On Mon, 29 Nov 2021 at 10:02, Richard Stallman <rms@gnu.org> wrote:

>   > > +         && gst_registry_find_feature (registry, "videotestsrc",
>   > > +                                       GST_TYPE_ELEMENT_FACTORY)
>
>   > > +      xw->gst_source = gst_element_factory_make ("videotestsrc", NULL);
>   ...
>
> You seem to know something about this code.

Disclaimer: I have not worked specifically with GStreamer, but I come
from a Windows background where I used to work with DirectShow. They
are technically similar.

> Can you explain the
> meaning of it?  What the dats structures are, and what these
> operations actually do?

I think the easiest way to explain media processing frameworks is to
make an analogy with UNIX pipes.

A typical UNIX process has a single input descriptor and two outputs
(stdout and stderr). You combine them in pipelines by connecting an
output of one program to the input of another.

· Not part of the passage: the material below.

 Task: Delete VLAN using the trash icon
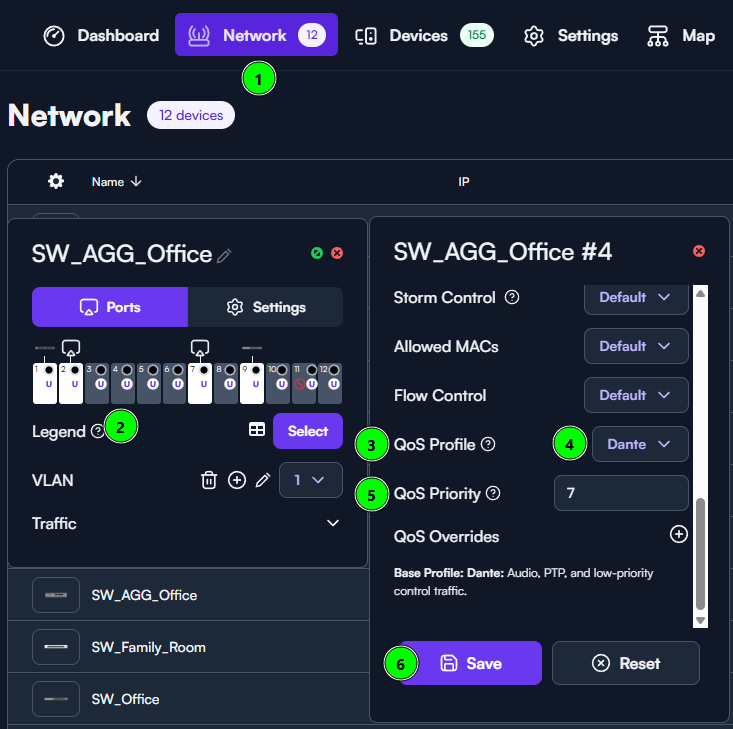point(209,480)
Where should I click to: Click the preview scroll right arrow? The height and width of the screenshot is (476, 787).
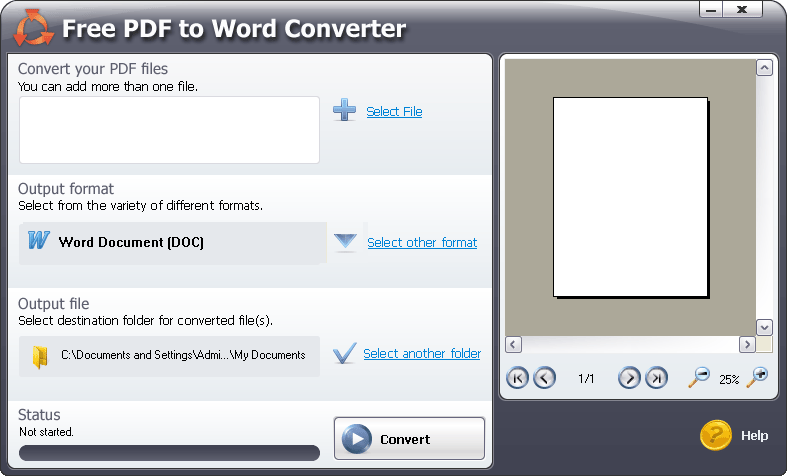pyautogui.click(x=746, y=345)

Shell pipelines are typically linear or tree-like.

Media processing frameworks generalize this. Each “filter” or
“element” can have an arbitrary number of inputs and outputs, and they
are typed so the framework can check if the connection you are trying
to make is nonsensical. For example, you cannot meaningfully connect
an audio source to a video sink.

Filters and connections form a directed acyclic graph.

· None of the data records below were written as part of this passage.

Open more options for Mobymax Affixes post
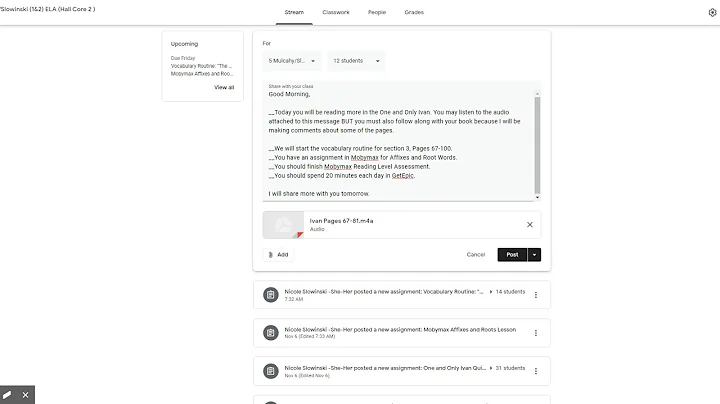click(536, 333)
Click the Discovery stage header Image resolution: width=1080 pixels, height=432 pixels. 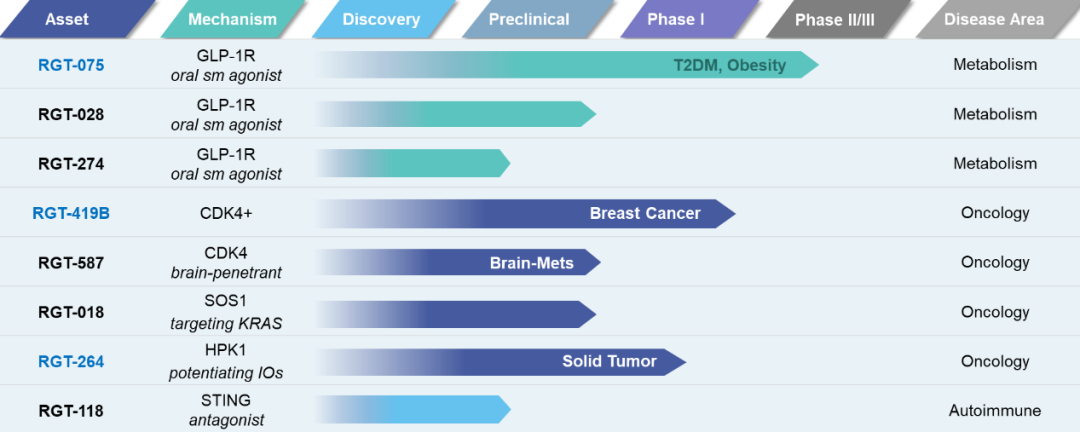(381, 19)
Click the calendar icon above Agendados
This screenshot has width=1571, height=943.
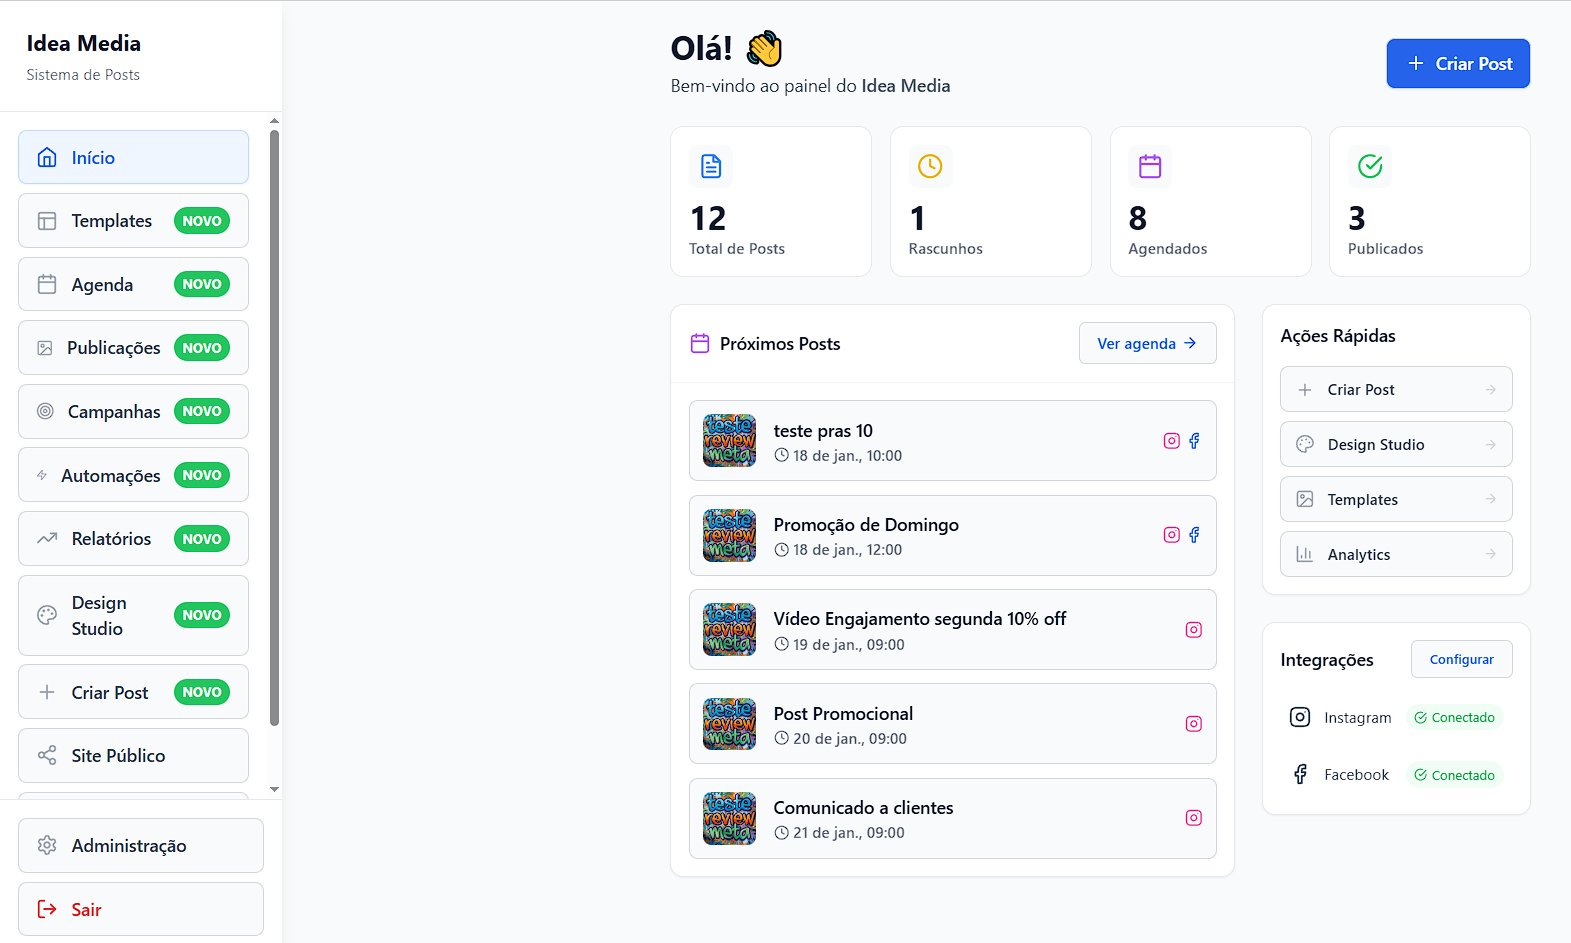pyautogui.click(x=1150, y=166)
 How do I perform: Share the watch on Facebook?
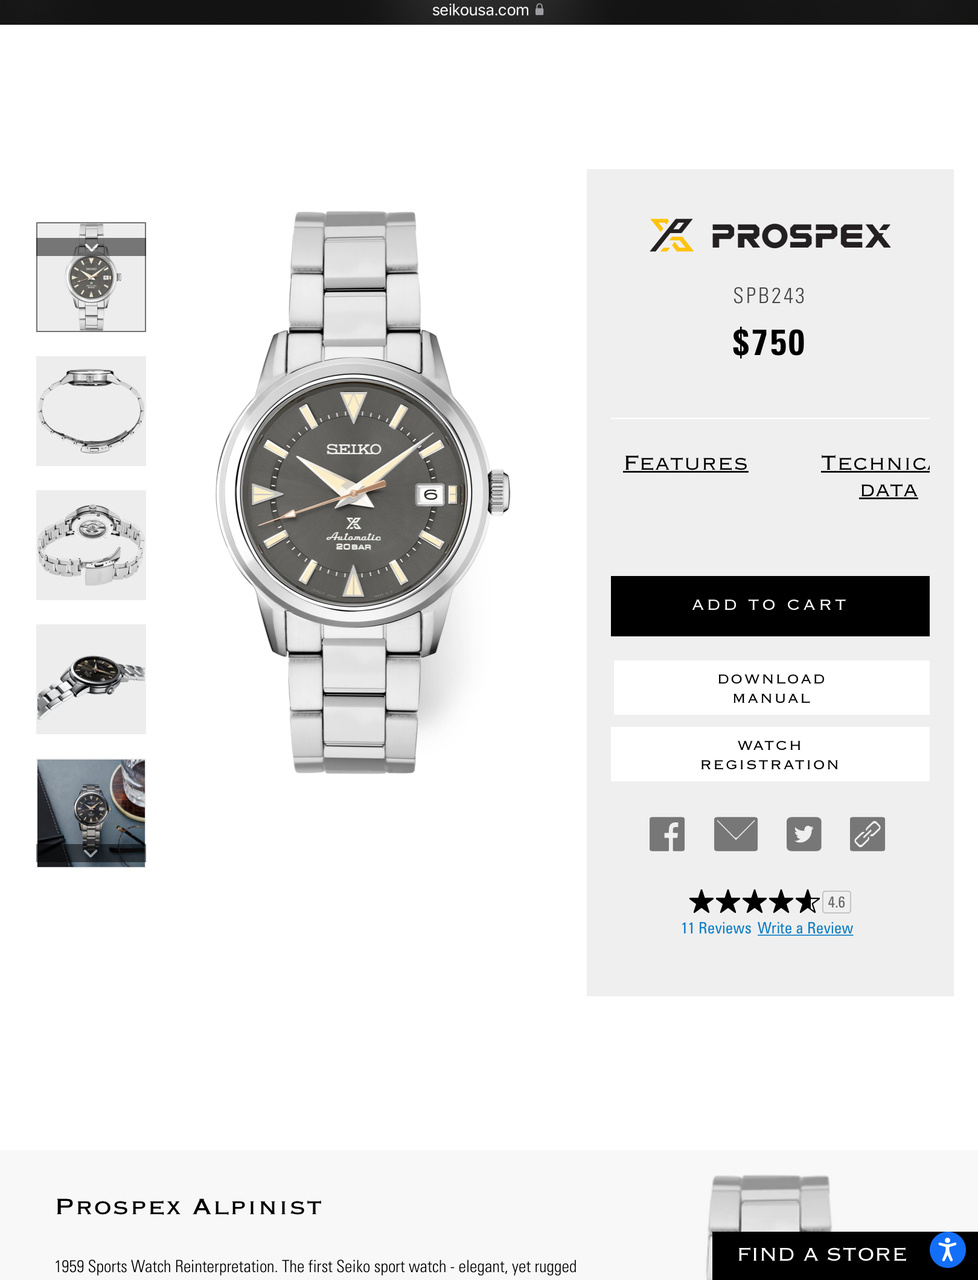pos(667,834)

The videotestsrc element is a source. That is, it has no inputs, and
has one video output. For this particular filter, the output is a
fixed test image.

There is a sink filter that can display video. By connecting a
videotestsrc to a sink, you get a minimal complete graph that does
something.

A full graph for playing a video or audio clip will typically contain:

* A file or URL source. This knows the URL of the input file and
outputs a byte stream.

* A splitter or demultiplexer. This takes the byte stream and outputs
separate streams for any video, audio or subtitle tracks included.
Different container formats (e.g. AVI, MP4, Matroska, Ogg) require
different demux filters. (Closest UNIX analogy: zip and tar are
different containers, and use different programs.)
The user may not want all streams rendered — e.g. when watching a film
that contains audio tracks in English and Spanish, they will want just
one.

* Decoders for a subset of streams in the clip. (The user may not want
all streams rendered — e.g. when watching a film that contains audio
tracks in English and Spanish, they will want just one.) Each specific
video or audio compression format requires a different decoder filter.
(Analogy: deflate, xz, and bzip are different compression formats.) A
decoder takes a compressed stream from the demultiplexer and outputs
raw RGB or YCbCr video or PCM audio.

* “Renderers” or “sinks” for the decoded video and audio. These differ
by target video or audio subsystem (e.g. pulseaudio), hardware
acceleration capabilities, etc.


> I'm trying to find out how Emacs determines which plug-ins to use
> for any given argument supplied by the ueer.  And what do they depend on?
> Does a given file format fully determine the plug-ins to use?

A given file format (which is a combination of the container format
and compression formats of individual streams within) constrains the
set of possible rendering graphs.

A system may have multiple filters capable of filling each of the
roles listed above. In that case, the application (e.g. Emacs) can
choose between possibilities.

Frameworks have a way to try to automatically complete a rendering
graph for a source; I do not know all the details on how they resolve
ambiguities.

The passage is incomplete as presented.